What They Have in Common
Both rangefinders shoot 6x magnification, use OLED displays, and include slope mode with a toggle to shut it off for tournament play. You'll use slope for every practice round and forget to turn it off at least once in competition — that's not a knock on either unit, it's just how it goes. They're both solid tools at a similar price point.
Where They Differ
Accuracy
This is the biggest gap between these two. The GX-5c is rated at ±0.5 yard. The L6 is rated at ±1 yard. That might sound like splitting hairs, but when you're standing 142 yards out deciding between a hard 8 and a smooth 7, a yard matters. Leupold's DNA engine (Digitally eNhanced Accuracy) is the reason for that tighter tolerance — it's their proprietary laser processing tech, and it shows up in the specs.
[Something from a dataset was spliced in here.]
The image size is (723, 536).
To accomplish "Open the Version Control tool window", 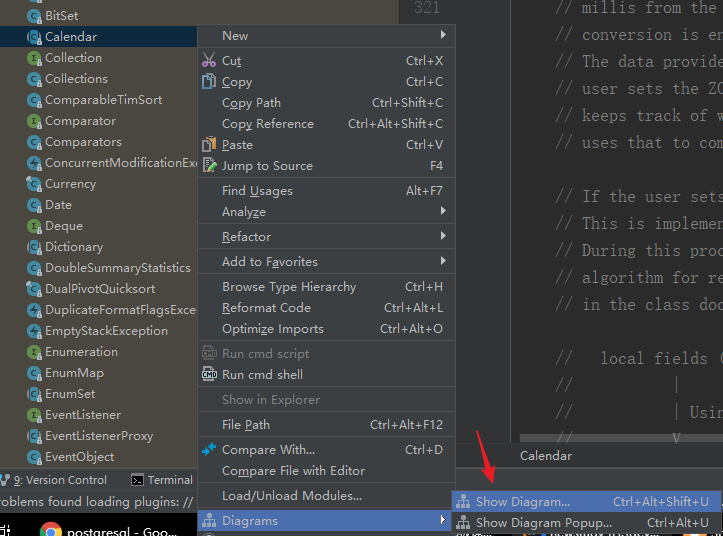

The L6's accuracy is fine for most golfers, but "fine for most golfers" is doing some work in that sentence.
Slope Technology
Both units have slope mode. The GX-5c goes further with TGR (True Golf Range), which factors in grade percentage to give you a "plays like" yardage. It also has a club selector feature that factors in slope to suggest a club — genuinely useful if you trust it, easy to ignore if you don't. The L6 uses its own V-Algorithm for slope and includes a physical slope switch on the body, which is a clean implementation. Flipping a switch beats diving through menus. Slight edge to the L6 on usability here, even if the GX-5c's underlying math is probably more refined.
Optics and Display
The GX-5c uses a bright red OLED and pairs it with PinHunter 3 and Prism Lock tech for flag acquisition. It's also got a fog mode, which is a small thing until you're playing a morning round in October with your glasses fogging up and the green disappearing into the mist. The L6 has OLED too, but the spec block doesn't break down the display color or the optics processing tech beyond Pin Tracer. The L6 also has a 1,000-yard max range versus the GX-5c's 700-yard reflective / 450-yard pin range. Honestly, on a golf course, you're rarely shooting past 250 yards to a flag — the L6's extra range ceiling is a paper spec that won't change your round.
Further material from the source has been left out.